In this hype and rush, one thing might just get lost – the creation of real community. The social enterprise must be social.

If you think this is an exaggerated concern, remember that technology does not create value. The value comes from how we use it. I have spent a lot of my time working with customer relationship management systems. In too many cases around the world, these projects are often cited as classic examples of failed technology implementations. Why? Most customer relationship management implementations have little relevance to customers and customer relationship employees. The efforts of vendors and businesses to wrap customers in process, data, leads and insight misses the opportunity to manage customers in a real vibrant profitable relationship. Business objectives get in the way of customer objectives and these systems fail their objectives and their users.

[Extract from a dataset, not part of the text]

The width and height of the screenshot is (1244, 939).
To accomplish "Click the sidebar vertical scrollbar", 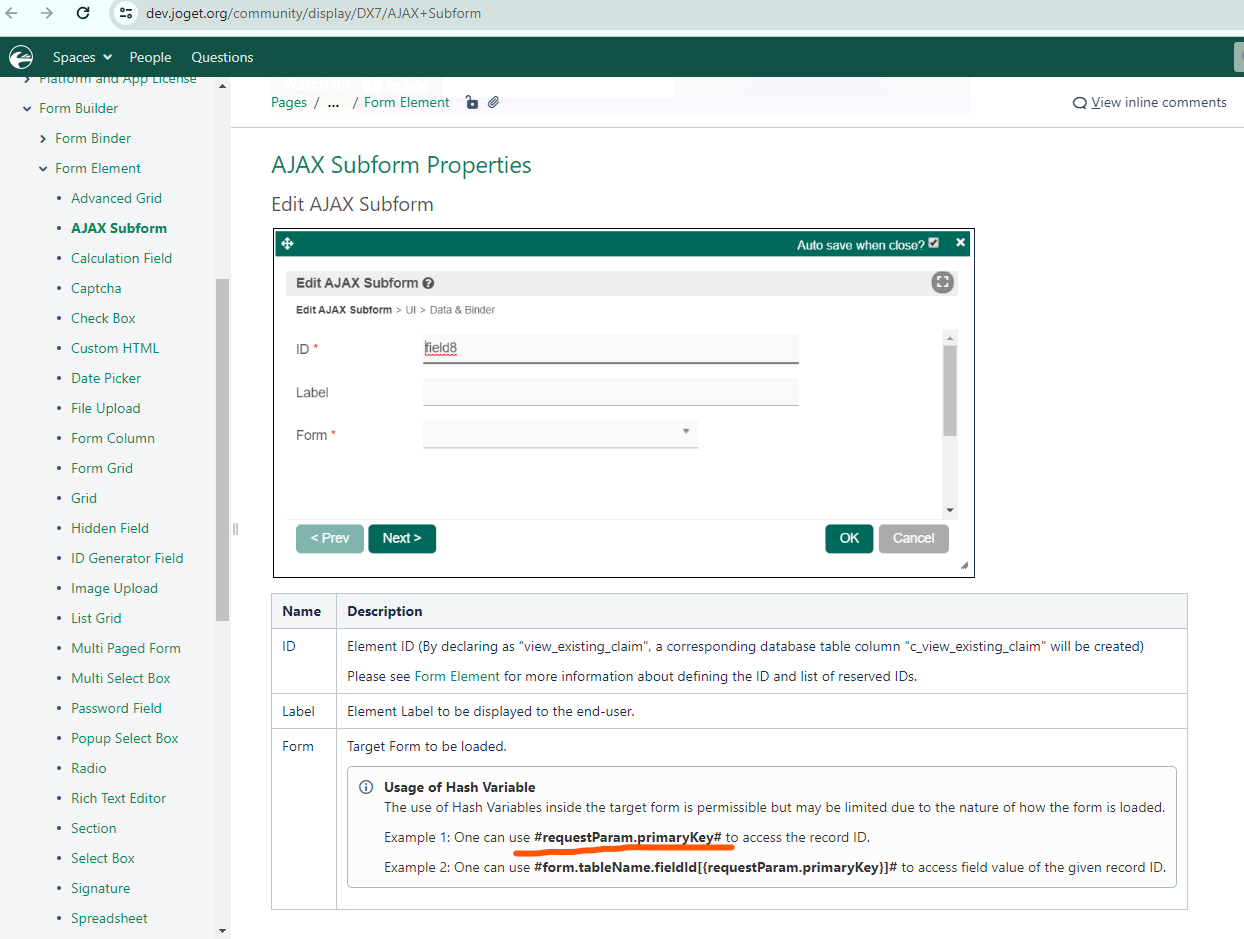I will click(x=222, y=450).
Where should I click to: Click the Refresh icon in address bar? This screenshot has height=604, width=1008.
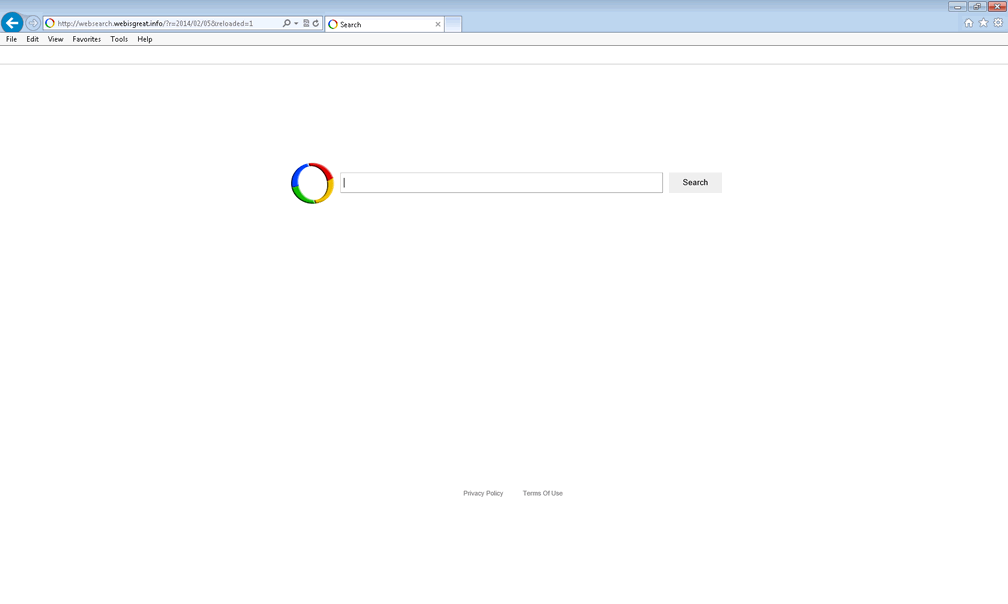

So how do we ensure that the social enterprise remains social?

Here are three thoughts:

  • Encourage real interaction: Questions and answers, back chat, push back, small talk, sports conversation, rapport building, jokes, laughter, entertainment, cynicism and mischief making are all part of the interactions that we have every day. Attempts to build systems or encourage use that exclude this ‘noise’ will fail to engage users. This ‘waste’ often has a real social purpose of creating engagement, enhancing productivity, building trust, sharing insight into others and deepening relationships. These are the gains that most vendors and businesses are looking to achieve by adding social features to their applications. 
  • Embrace community (that means culture, two-way communication, creativity, concerns and occasional chaos): Successful social technologies are built on real community. Successful community is what draws in users and allows the sytem to create value. The community will reflect the common culture of the organisation, the common ways of interacting and doing things. Working with community and culture demands that communication is two-way, creativity in the users is encouraged, community concerns are promptly addressed and the community embraces diversity and occasional chaos. You can treat people like children and lock-out these things with features, policy and tight control. However you will get a community culture that is sterile, users who follow orders and the productivity & engagement of a dictatorship. It is far more powerful to treat the community as adults and guide the culture of your organisation to the benefit of the business and community. 
  • Be part of society and social concerns: The best & most engaging social activity connects to a broader purpose. We all live and work in a broader society that makes decisions on what they think of us and our business. One of the powers of social enterprise solutions is the ability to bring that conversation into the workplace. Make the social enterprise one that can deliver social value beyond the bottom line. The employees, customers and other stakeholders who use the system are looking for this opportunity. 

Social enterprise solutions will need to deliver to business goals to have a continuing role in business. However, ensuring that these solutions create community by remaining human and social is critical to their success.